Cette conception de l'action comme interaction entre soi et autrui
repose sur une représentation de l'être humain dont
l'intériorité est faite de plusieurs composantes.
Une manière de se démarquer de l'anthropologie implicite
caractéristique de diverses approches construites sur la
catégorie de l'intérêt comme unique déterminant
de l'action humaine6. Aussi, pour ne pas s'enfermer dans cette vision
unidimensionnelle de l'action, la question doit résolument
porter sur les principes constitutifs des conduites individuelles
et collectives ; ou encore, selon diverses métaphores, sur
les ressorts, les moteurs, ou les sources de l'action.
Une réponse à cette question est développée
dans l'Essai sur le don. Mauss énonce l'hypothèse
qu'une pleine connaissance du don, comme forme fondamentale de tout
rapport entre soi et autrui, mais aussi de toute relation des êtres
humains avec la nature et le monde invisible suppose de prendre
en considération un ensemble de quatre motivations fondamentales.
A suivre Mauss, il est possible de construire une théorie
de l'action vue comme une double tension, composée de quatre
pôles. Liberté (ou spontanéité) et obligation
( ou contrainte), d'une part et intérêt (pour soi)
et désintéressement (ou intérêt pour
autrui) sont autant de motivations contradictoires de l'action.
Ces dernières mettent en jeu des modalités de l'existence
valorisant l'individu comme tel (liberté et intérêt),
ou, au contraire, favorisant un ordre social par l'imposition de
contraintes, de règles, de normes et de valeurs.
Dans cette perspective maussienne, l'action sociale est, dans son
fondement même, paradoxale.

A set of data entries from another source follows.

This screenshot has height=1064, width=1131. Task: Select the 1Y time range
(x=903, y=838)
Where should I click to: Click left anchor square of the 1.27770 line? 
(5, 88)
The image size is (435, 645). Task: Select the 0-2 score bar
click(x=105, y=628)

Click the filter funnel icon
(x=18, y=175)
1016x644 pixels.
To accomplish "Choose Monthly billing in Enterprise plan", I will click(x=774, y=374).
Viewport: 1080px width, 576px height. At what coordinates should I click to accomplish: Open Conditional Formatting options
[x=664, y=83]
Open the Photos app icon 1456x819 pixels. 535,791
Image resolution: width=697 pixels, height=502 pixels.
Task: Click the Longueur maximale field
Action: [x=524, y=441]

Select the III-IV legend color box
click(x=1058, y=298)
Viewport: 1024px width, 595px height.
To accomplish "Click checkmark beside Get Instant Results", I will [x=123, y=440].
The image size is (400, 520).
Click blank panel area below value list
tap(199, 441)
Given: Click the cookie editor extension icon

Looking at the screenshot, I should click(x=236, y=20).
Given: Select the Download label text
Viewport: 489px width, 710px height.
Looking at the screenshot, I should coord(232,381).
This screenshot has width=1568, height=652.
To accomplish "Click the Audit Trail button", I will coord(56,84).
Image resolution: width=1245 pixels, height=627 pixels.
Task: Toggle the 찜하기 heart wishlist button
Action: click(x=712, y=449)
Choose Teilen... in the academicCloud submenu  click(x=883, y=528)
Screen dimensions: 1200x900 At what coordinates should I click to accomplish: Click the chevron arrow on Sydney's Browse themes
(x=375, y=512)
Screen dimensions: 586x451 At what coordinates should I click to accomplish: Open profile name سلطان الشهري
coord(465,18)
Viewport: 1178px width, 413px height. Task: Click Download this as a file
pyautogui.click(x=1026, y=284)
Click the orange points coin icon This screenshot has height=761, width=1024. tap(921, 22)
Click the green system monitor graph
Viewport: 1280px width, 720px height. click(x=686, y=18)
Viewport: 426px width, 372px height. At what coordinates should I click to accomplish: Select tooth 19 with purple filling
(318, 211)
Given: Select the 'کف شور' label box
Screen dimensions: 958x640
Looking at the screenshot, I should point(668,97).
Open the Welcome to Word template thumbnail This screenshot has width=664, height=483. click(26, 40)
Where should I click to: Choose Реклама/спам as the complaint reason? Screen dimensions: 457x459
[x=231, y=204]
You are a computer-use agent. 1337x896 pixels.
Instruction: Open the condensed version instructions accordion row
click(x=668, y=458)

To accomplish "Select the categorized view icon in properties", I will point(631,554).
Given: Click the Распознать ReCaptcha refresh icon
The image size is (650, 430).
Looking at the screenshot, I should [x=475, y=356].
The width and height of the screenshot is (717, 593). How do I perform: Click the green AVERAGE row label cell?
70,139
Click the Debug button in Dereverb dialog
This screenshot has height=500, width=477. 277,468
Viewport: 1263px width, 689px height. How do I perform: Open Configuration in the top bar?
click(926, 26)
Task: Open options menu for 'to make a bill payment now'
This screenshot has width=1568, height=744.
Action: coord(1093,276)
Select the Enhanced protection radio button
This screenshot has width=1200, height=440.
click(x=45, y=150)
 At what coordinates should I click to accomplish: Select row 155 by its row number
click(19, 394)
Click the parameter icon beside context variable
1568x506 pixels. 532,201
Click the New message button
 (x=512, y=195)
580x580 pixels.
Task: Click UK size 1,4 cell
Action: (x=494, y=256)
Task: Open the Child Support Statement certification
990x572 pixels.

Elle se présente comme
la recherche d'un équilibre toujours aléatoire entre
s'affirmer dans son autonomie personnelle et manifester son appartenance
sociale; poursuivre son avantage personnel et s'ouvrir à
autrui par des actes généreux. En somme une tension
toujours présente entre des formes socialement définies
de rivalité et des pratiques qui unissent les uns et les
autres dans des ensembles cohérents.
En d'autres termes, toute action met nécessairement en relation
le soi et l'autre. Vue de cette manière, l'action n'est pas
réductible à une pure pratique subjective, ni même
intersubjective, impliquant deux personnes pleinement libres selon
le credo individualiste. Au contraire, les êtres humains sont
toujours et partout insérés dans un monde social défini
par des institutions spécifiques, dans le sens large de «
règles publiques d'action et de pensée »(Mauss).
Le concept de relation est donc essentiel. Il est posé comme
un donné pour comprendre les sociétés humaines.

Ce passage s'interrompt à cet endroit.